Like spam emails, bots are annoying and increase the cost of serving legitimate users. We try to block the IP addresses of known bots. However, there are more than 3,000 bot types tracked by our favorite bot tracker ("Bots vs Browsers"). These bots use more than 300,000 different IP addresses--so it is virtually impossible to block them all.
In case you wondered, I have not found a scientific way to spot bot traffic. My current approach ugly and quite manual and has these three steps:
- Grab our log file and summarize it by IP address (down the side) and month (across the top).
- Scan the resulting matrix, looking for instances where there are a number of requests from IP addresses that are contiguous.
- Check one or two of the IP addresses to see if they are known to be used by bots.
We are not the only site afflicted by bots. I suspect that all major podcasting sites serve files to bots. Our entire industry's download statistics are inflated, as a result. Of course, the same is true for a lot of other media businesses that count TVs that are on but not listened to, newspapers that are delivered but not read, etc.

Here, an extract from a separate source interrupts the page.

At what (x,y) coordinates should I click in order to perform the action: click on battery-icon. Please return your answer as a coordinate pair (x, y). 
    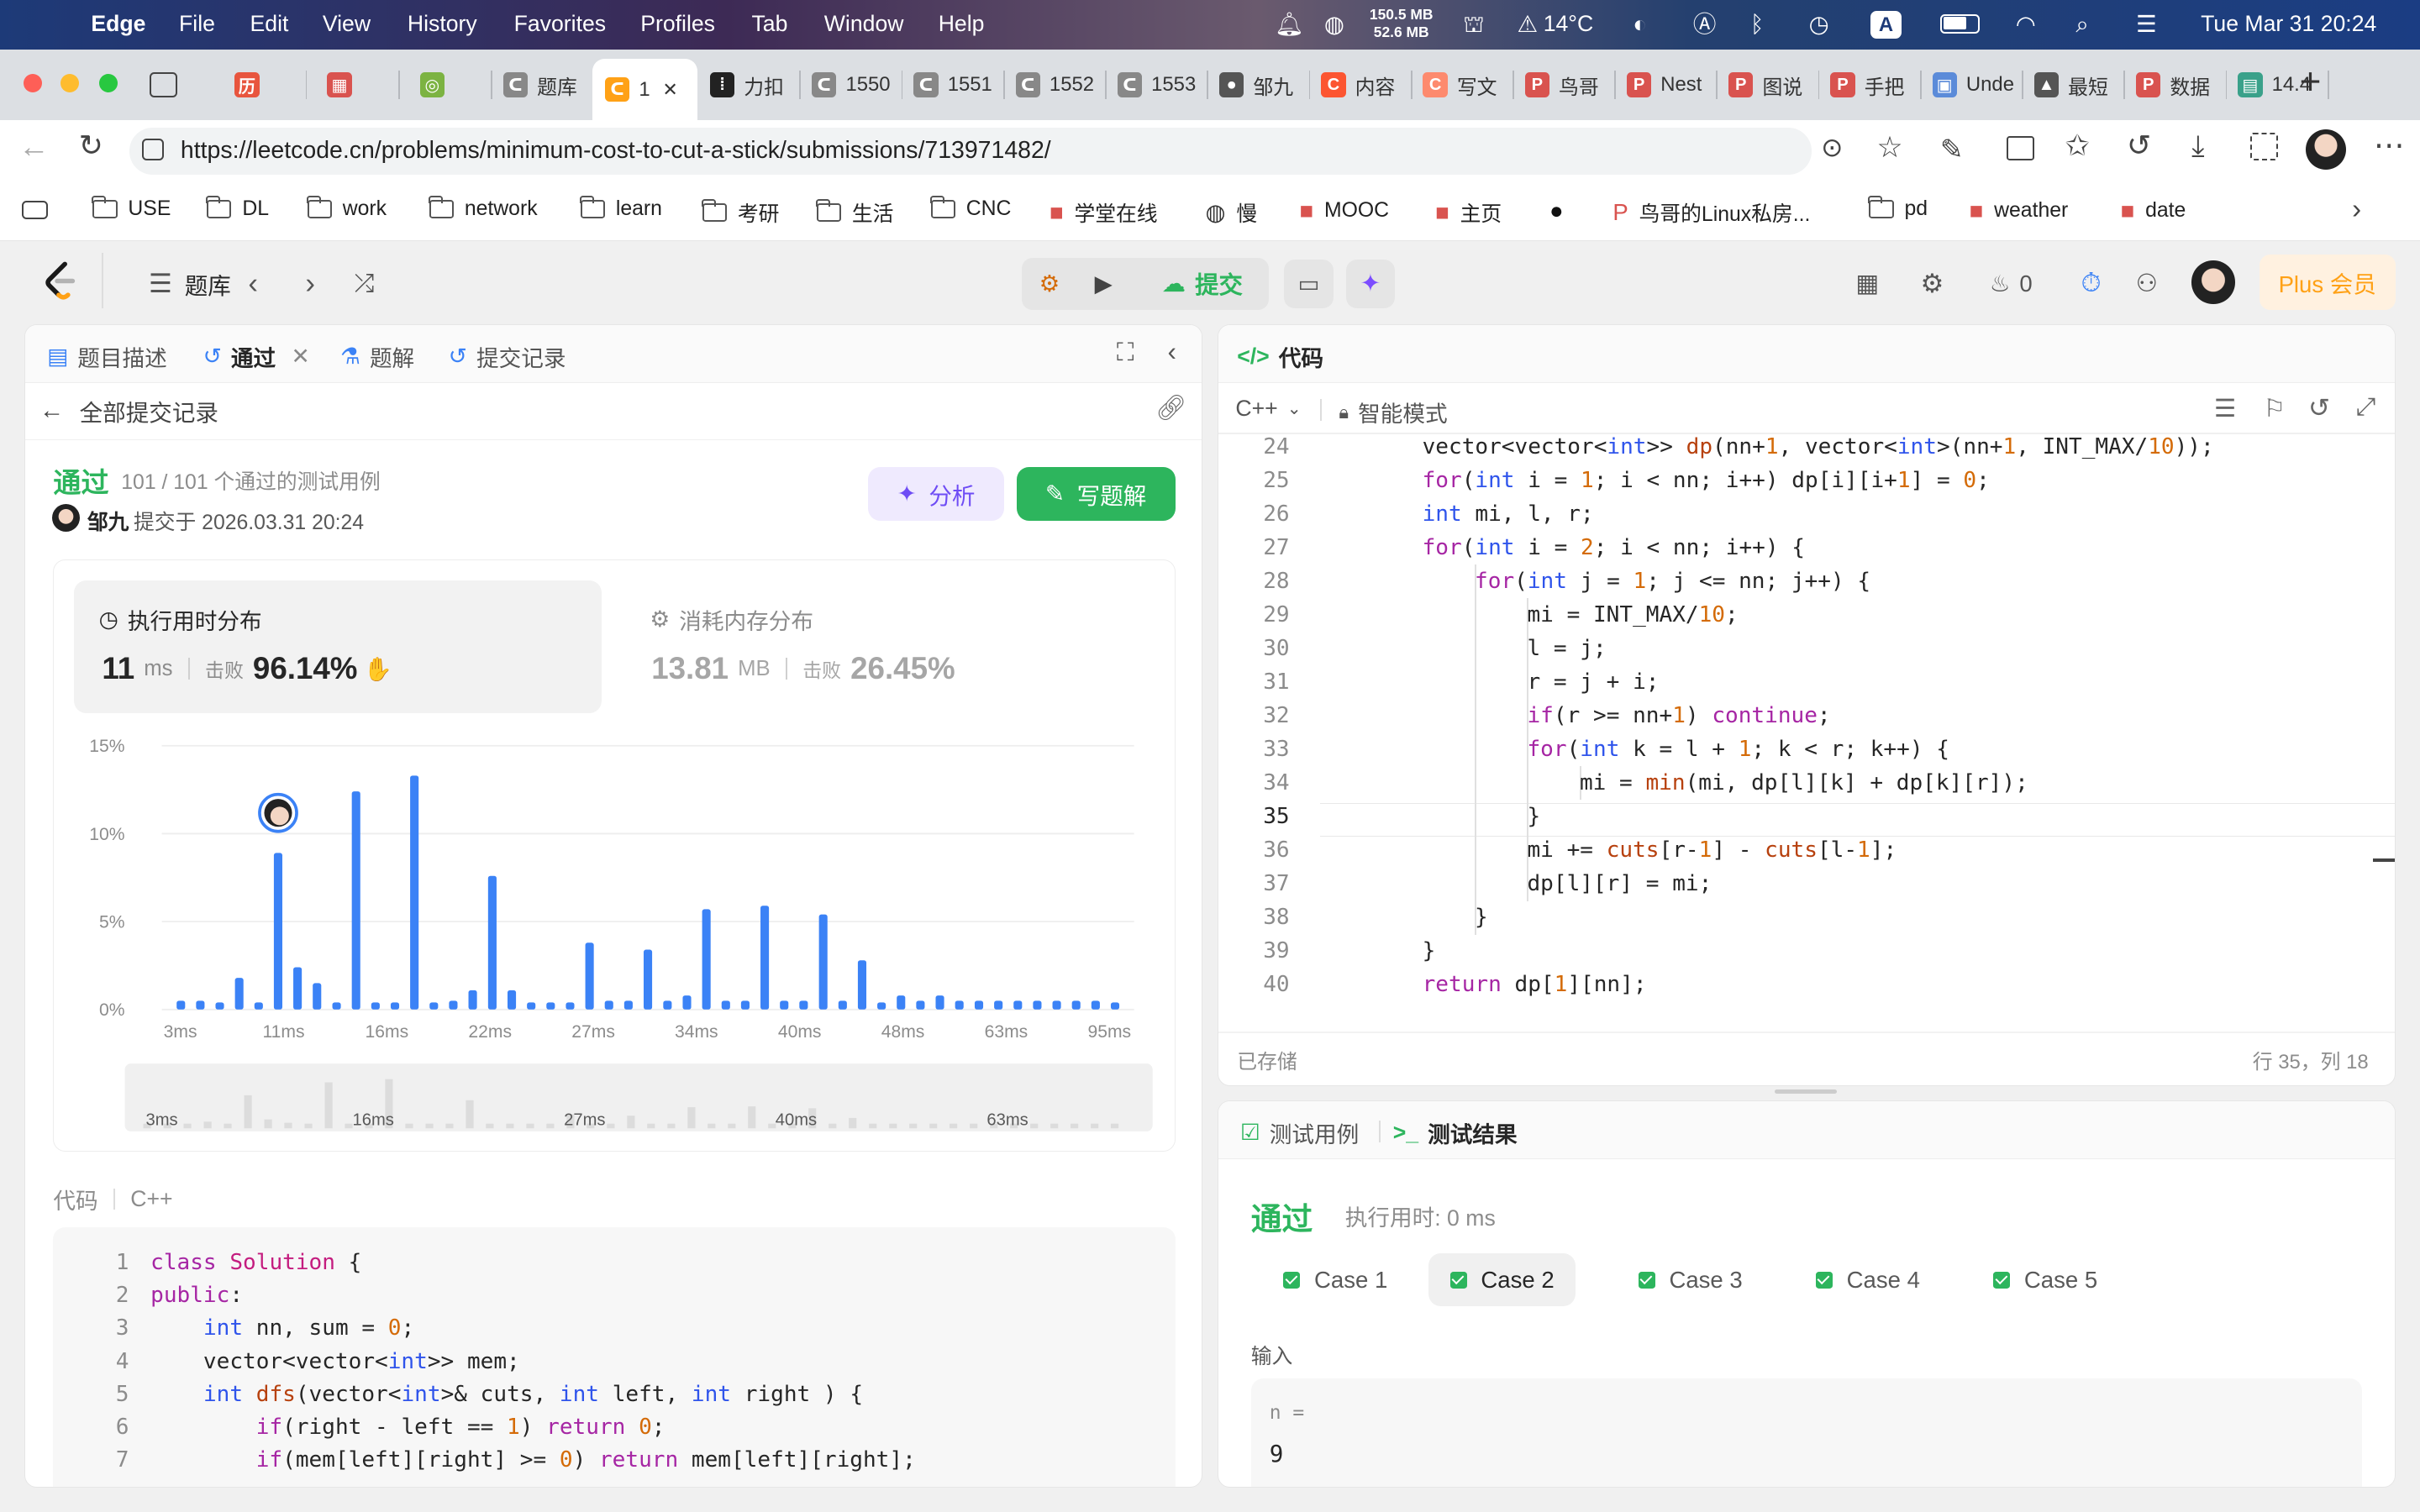
    Looking at the image, I should click on (1960, 23).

I had time in the past few weeks to hand-check traffic from several of our clients, to see how much of their traffic came from bots. I was pleased to see accounts with less than 5% of downloads going to bots and disappointed that some of our accounts showed 40% or more going to them. The percentage of downloads going to bots varies a lot. Here is about twenty months of data on a typical client:
As you can see this podcast saw as much as 20% of its downloads going to bots and as little as 1%. This makes it hard to suggest any across the board adjustment for this problem. Instead, until we can weed out these pests entirely, we must just recognize that all of our download counts are somewhat inflated. Users of our statistics (such as advertisers) may adjust the value they attribute to each download down a bit, as a result. They might also ask podcast distributors for proof that they have made reasonable efforts to block bots. Otherwise, there could be an incentive for podcasters to open up their servers and use bots to increase their download traffic and their "ad inventory."